- _Work required_: Which lines of the records below contain the word "computer"? Show each one.

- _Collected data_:

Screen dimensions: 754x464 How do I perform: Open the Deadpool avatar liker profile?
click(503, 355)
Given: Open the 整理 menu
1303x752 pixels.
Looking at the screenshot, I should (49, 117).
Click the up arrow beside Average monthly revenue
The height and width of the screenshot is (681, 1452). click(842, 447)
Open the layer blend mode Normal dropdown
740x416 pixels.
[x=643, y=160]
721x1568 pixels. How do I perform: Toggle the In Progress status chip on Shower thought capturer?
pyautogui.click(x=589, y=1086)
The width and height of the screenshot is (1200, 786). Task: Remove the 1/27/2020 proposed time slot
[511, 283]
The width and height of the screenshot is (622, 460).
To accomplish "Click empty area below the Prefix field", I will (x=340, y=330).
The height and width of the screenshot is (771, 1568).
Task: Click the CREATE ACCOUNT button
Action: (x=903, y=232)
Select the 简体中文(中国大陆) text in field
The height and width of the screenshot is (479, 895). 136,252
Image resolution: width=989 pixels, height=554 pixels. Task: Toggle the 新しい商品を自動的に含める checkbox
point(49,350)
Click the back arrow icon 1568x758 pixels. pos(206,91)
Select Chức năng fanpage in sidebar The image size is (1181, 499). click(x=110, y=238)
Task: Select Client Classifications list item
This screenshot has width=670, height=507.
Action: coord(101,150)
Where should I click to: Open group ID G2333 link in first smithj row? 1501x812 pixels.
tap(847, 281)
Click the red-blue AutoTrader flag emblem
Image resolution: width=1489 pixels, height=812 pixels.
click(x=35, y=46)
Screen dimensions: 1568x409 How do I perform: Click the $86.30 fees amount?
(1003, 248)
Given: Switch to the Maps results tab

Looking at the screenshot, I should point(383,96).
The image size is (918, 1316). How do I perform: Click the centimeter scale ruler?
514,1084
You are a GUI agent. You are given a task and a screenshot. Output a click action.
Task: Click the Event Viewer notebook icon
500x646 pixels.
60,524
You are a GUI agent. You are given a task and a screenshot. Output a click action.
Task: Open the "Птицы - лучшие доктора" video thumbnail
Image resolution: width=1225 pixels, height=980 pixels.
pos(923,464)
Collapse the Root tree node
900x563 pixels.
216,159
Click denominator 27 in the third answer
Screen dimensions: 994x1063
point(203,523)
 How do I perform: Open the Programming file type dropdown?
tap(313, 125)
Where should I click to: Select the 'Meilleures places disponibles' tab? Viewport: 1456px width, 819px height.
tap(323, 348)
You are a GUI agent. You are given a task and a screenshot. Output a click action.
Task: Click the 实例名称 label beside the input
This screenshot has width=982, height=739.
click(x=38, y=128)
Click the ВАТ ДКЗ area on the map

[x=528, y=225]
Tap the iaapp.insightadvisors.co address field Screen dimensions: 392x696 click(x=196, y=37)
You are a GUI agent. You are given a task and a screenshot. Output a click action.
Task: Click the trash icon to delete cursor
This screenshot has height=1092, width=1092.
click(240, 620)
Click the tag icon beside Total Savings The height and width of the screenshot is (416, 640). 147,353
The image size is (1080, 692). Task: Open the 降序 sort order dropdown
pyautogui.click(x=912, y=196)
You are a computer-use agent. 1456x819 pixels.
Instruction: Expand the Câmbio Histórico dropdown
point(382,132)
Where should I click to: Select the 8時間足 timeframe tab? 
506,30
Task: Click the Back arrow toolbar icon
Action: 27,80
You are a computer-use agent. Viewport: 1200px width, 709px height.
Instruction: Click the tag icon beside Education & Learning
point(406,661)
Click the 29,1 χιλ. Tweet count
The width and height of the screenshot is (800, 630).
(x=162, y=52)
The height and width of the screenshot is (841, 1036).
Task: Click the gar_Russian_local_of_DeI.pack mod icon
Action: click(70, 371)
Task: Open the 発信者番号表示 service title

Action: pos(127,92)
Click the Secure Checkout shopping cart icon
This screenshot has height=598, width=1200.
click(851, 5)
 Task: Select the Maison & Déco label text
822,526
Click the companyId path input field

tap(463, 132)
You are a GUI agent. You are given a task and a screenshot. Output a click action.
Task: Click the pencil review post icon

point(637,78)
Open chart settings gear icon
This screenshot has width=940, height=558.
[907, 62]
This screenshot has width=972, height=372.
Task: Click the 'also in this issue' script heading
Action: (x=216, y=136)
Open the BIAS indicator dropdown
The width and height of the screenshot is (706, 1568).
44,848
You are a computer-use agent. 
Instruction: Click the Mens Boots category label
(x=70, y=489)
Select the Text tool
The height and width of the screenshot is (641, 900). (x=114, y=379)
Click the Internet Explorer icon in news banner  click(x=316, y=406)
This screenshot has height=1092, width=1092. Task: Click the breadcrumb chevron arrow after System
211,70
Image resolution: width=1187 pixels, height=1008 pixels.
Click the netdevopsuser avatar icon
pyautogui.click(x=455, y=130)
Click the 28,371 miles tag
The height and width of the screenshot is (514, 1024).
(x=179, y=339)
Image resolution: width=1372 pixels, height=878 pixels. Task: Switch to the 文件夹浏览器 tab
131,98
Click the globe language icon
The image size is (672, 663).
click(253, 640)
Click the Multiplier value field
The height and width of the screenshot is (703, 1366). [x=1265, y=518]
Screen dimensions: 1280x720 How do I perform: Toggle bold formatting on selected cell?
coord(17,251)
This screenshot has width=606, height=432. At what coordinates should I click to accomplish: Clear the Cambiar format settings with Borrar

- _Response area_:
You are a computer-use agent. 1456x819 pixels.
You are a computer-use agent. Viewport: 1200px width, 709px height.
You are a computer-use agent. 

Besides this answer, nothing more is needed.